Diğer bir konumuz akaryakıt istasyonlarına Buhar Geri Kazanım (BGK) ünitelerinin kurulması zorunluluğu. Bu konuda da acilen süre uzatımı talep ediyoruz. Çünkü artık gerçekten başta söylediğim maliyetlerle ayakta durmaya çalışan istasyonlar bu kârsızlıkta daha fazla direnemeyecek. Çevre ve Şehircilik Bakanlığı uygulamayı yürürlüğe koydu ve süre uzatımında da bulunmadı ama dile kolay tüm sektöre maliyeti 629 milyon Euro olan bir uygulamadan bahsediyoruz. Maalesef bunu yapabilecek güçte değil artık bayiler.

Ayrıca benzin satışı yıllık 100 m3 olan istasyonlar için bu limitin 500 m3’e çıkarılmasını da istiyoruz. Böylece hiç olmazsa Anadolu illerindeki bayi arkadaşlarımızın bir kısmı uygulamadan muaf kalabilirler.  Avrupa’da da bunu uygulayanlar var. 

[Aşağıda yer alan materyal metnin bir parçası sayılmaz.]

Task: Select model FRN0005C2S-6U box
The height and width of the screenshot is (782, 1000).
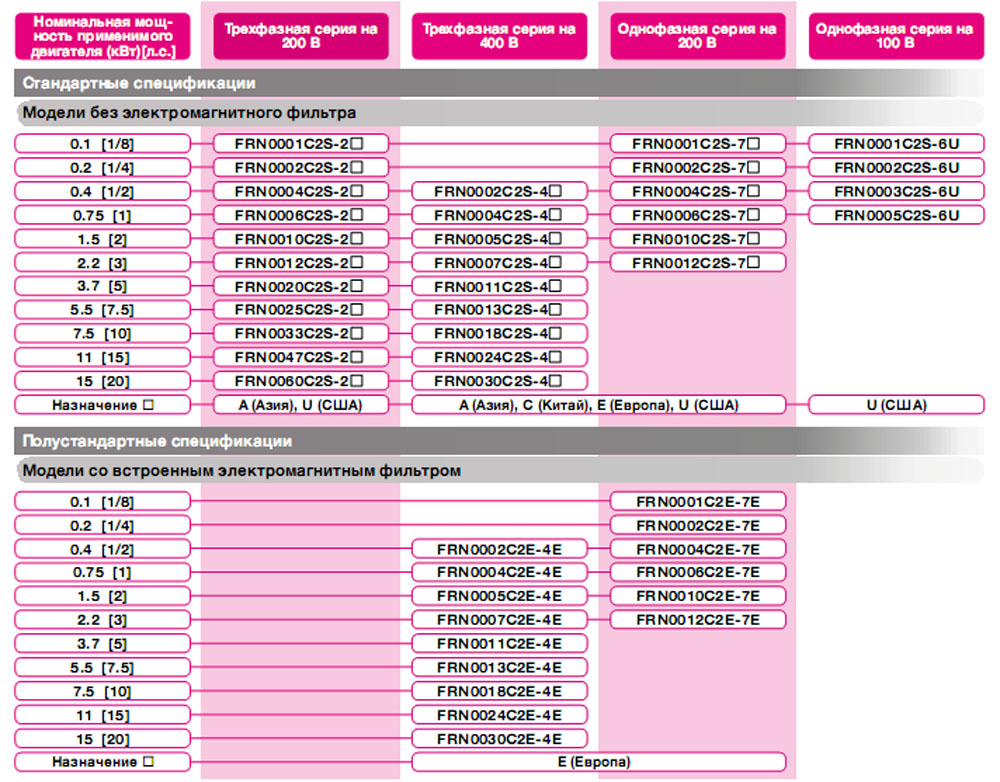Action: coord(896,215)
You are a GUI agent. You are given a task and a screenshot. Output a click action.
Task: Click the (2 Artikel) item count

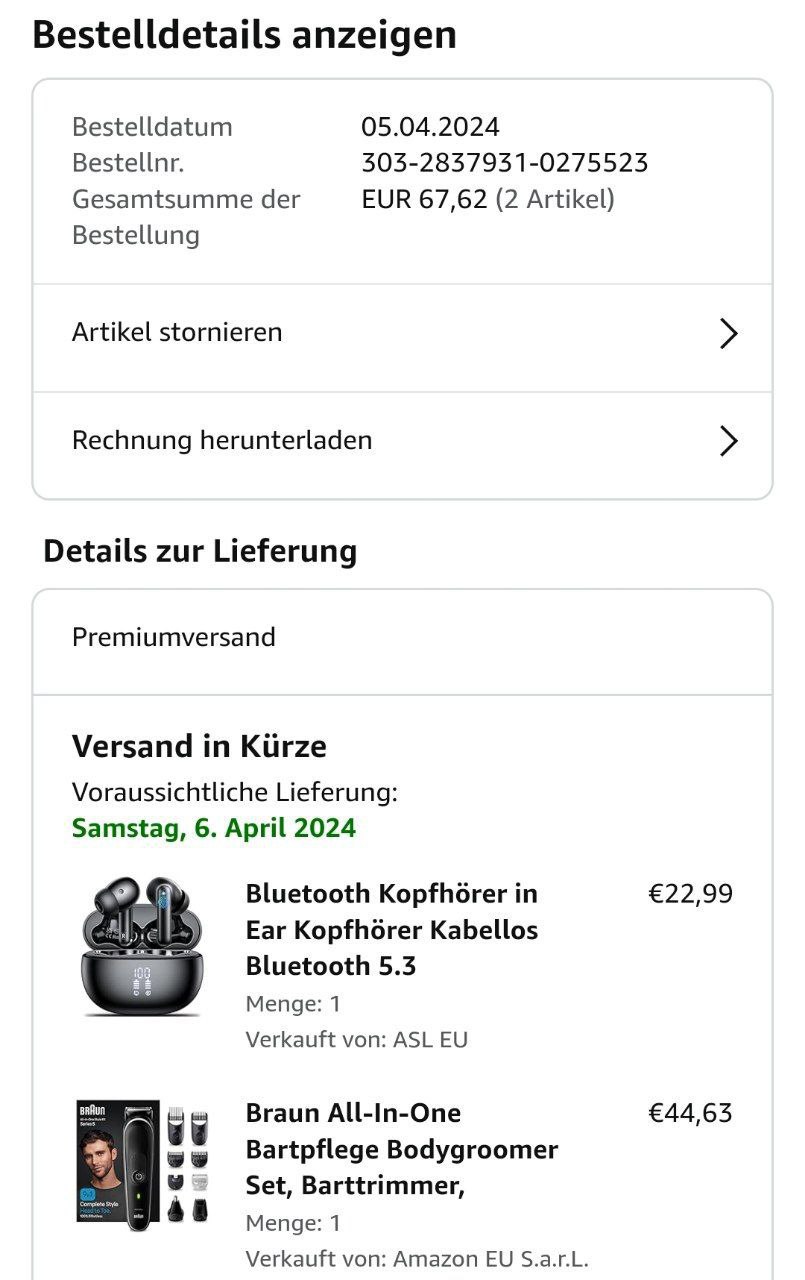pos(555,199)
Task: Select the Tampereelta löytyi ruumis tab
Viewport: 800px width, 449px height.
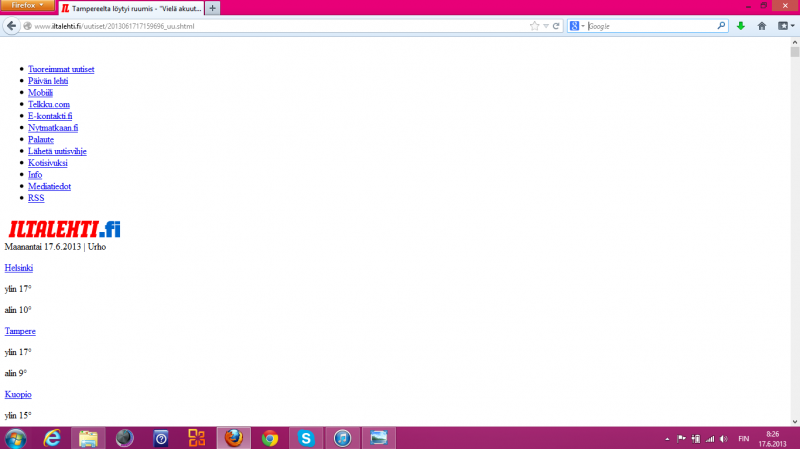Action: 130,7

AKARYAKIT KULLANICILARININ DEPOLARI DENETLENMELİ

Sektörümüzde kaçakçılık azaldı ama fatura sorunlarımız var. Bizim buradaki talebimiz de şu; bu akaryakıtı satan birisi olduğu gibi bunu alıp kullanan ve hatta depolayan da var. Kurallar da denetim de hep satıcının üzerinde ama alıcıların da üzerine gidilmesi lazım. Maalesef burada kuşkularımız var. Bizim bu noktada kamuya önerimiz; istasyonlar dışında kendi ihtiyaçları için akaryakıt depo ve ikmal düzeneği bulunduran alıcıların da denetlenmesidir. Bunları lisansa bağlı tutmak iyi olur ama EPDK’nın bu kadar büyük bir imkanı yok. Hiç olmazsa belediyeden almak zorunda oldukları ruhsat denetimi yapılabilir. Bu şekilde kaç bin depo var, bunların envanteri de bilinmiyor.

“SEKTÖRÜMÜZ VERDİĞİ HİZMET KALİTESİYLE, İSTASYON İMKANLARIYLA AVRUPA BİRLİĞİ’NİN ÇOK ÖNÜNDE”

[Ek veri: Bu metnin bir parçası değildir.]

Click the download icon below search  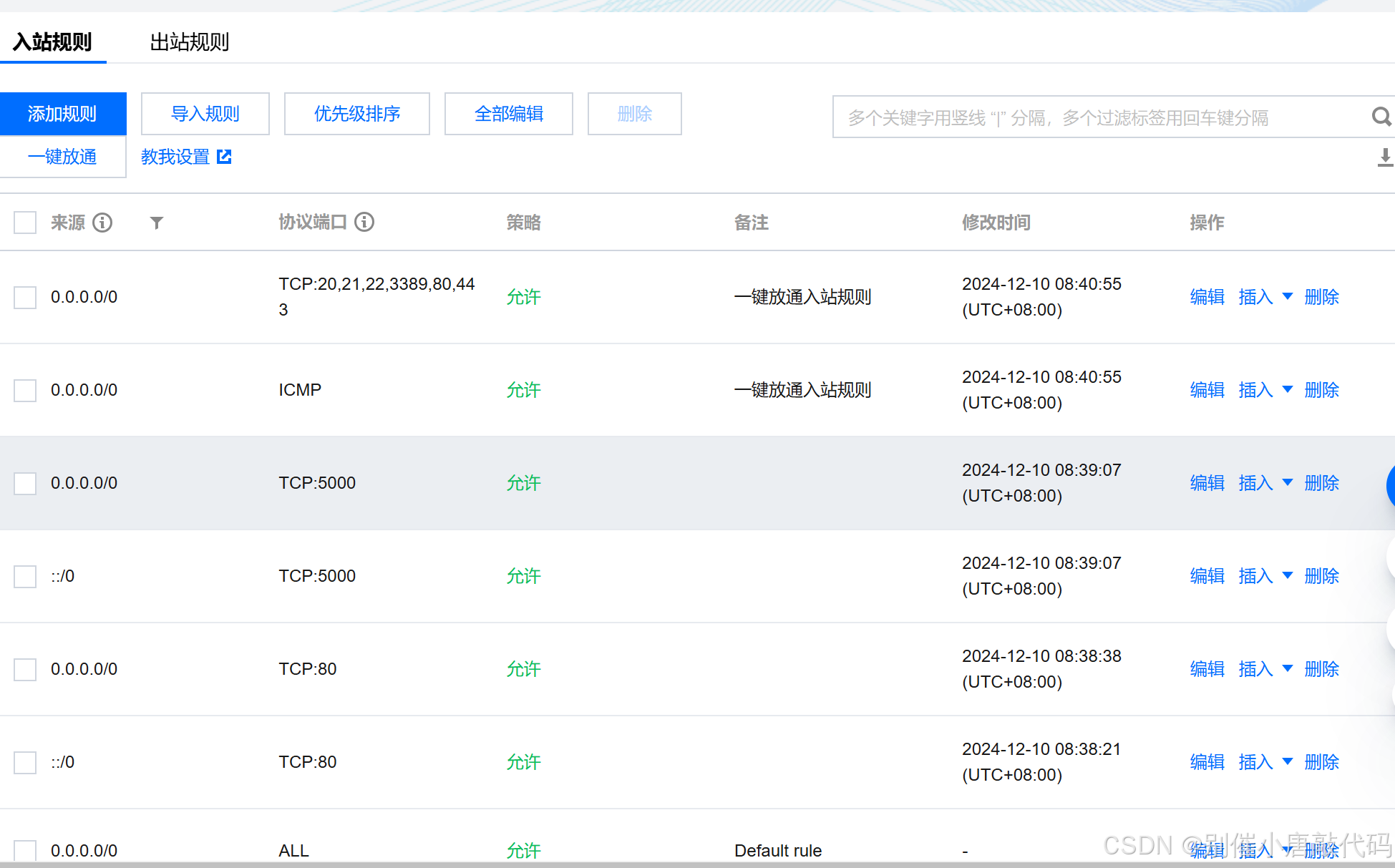[1385, 157]
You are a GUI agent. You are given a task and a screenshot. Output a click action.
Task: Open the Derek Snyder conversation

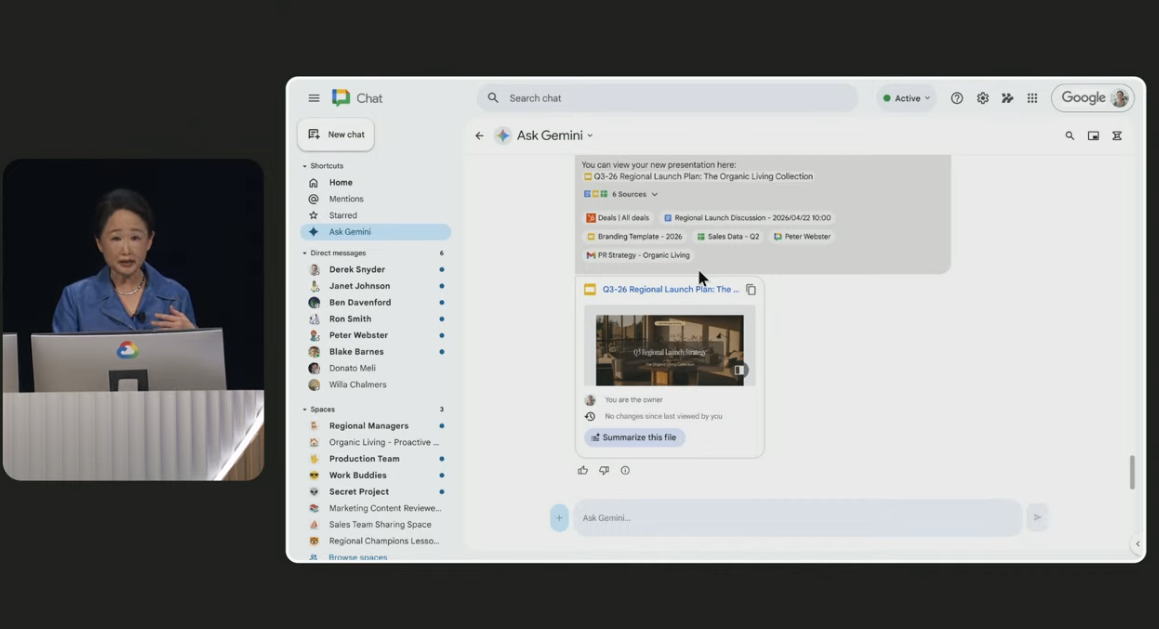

En başta da söylediğim gibi akaryakıt bayilerinin devam edebilmesi için kâra ulaşması gerekiyor. Bu ülke Avrupa Birliği’ne girmek için uğraşıyor, inanın bizim sektörümüz verdiği hizmet kalitesiyle, pompalarıyla, personeliyle, istasyon imkanlarıyla Avrupa Birliği’nin çok önünde. Bayiler olarak bu bizim haklı gururumuz ama hak ettiğimiz şekilde de çalışma imkanlarımızın özellikle kâr marjımızın iyileştirilmesi gerekiyor.